Role of Ly6Chi inflammatory monocytes in abscess formation.
(A) CCL2 mRNA levels in liver tissue of mice infected with E. histolytica trophozoites (ALA), sham-operated mice (sham) and naïve mice (naïve) at the indicated times (n = 4). (B) Abscess volume was determined by MRI at the indicated time points in wild-type (WT) and CCR2−/− mice. Data represent the mean ± SEM of three independent experiments (n = 3–4 animals/group). (C) Gating strategy to define liver leukocytes from wild-type (WT) and CCR2−/− mice five days post-infection. Inflammatory monocytes were defined as Ly6ChiLy6G−CD11b+ cells (region 1); Ly6Clo monocytes were defined as Ly6CloLy6G−CD11b+ cells (region 2); and neutrophils were defined as Ly6G+Ly6CloCD11b+ cells. (D) Representative MRI images of abscesses (arrows) in infected wild-type (WT) and CCR2−/− mice that received an adoptive transfer of CD115+ WT monocytes 6 hours post-infection; time post-infection is indicated. (E) MRI-based determination of abscess volume at the indicated times. Shown are representative data (mean ± SEM) of one out of two independent experiments (each 4–5 animals/group); P-values were determined by the Mann-Whitney U test (*P<0.05; **P<0.01; ***P<0.001).
Figure 6.
Contribution of NO and TNFα to liver tissue damage during ALA.
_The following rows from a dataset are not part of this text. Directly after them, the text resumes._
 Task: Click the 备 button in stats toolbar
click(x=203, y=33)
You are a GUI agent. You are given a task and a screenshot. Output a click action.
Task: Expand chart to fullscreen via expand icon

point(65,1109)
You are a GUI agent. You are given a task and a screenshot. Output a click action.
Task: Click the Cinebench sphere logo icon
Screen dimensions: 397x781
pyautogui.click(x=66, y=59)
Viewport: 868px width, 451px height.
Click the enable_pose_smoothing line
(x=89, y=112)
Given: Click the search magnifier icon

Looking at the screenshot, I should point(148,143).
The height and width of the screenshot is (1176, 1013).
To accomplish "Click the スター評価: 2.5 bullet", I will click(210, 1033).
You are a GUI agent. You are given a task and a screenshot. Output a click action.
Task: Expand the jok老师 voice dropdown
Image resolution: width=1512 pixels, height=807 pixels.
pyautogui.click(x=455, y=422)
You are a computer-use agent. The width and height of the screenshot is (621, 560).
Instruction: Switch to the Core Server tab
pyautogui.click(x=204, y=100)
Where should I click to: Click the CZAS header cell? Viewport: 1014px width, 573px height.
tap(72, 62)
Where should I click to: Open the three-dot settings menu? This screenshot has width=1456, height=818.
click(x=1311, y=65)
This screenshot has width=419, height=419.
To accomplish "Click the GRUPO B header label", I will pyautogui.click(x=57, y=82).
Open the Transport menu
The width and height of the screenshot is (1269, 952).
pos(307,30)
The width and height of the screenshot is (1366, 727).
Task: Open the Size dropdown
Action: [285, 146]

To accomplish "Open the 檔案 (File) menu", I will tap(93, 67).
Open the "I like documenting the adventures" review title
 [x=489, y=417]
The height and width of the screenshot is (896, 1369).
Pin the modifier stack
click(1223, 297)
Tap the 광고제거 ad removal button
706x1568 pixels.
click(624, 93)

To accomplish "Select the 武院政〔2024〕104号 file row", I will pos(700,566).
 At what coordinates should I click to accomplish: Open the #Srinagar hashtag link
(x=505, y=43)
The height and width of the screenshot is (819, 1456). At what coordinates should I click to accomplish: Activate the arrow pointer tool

iNOS (A) and TNFα (B) mRNA levels in liver tissue of mice infected with E. histolytica trophozoites (ALA), sham-operated (sham) and naïve (naïve) mice at the indicated times post-infection (n = 4). (C and D) MRI-based determination of abscess volume in wild-type (WT), iNOS−/− as well as L-NMMA treated mice (C) and in wild-type mice treated with an anti-TNFα antibody 24 h before infection (D). Time post-infection is indicated (4–5 animals/group). (E) Gating strategy to define liver leukocytes producing TNFα; cells were defined as low (TNFαlo) and high (TNFαhi) producers of TNFα. Leukocytes were isolated from infected (ALA), sham-operated (sham) and naïve (naïve) mice at the indicated times post-infection. Cells were further characterized according to the expression of Ly6C as CD11b+Ly6lo and CD11b+Ly6Chi monocytes. (F) Gating strategy to define the numbers of TNFα-positive F4/80+ Kupffer cells in livers of naive, sham immunized and infected mice on indicated time points. Data represent the mean ± SEM of two independent experiments (2–5 animals/group); P-values were determined by the Mann-Whitney U test (*P<0.05, **P<0.01, ***P<0.001).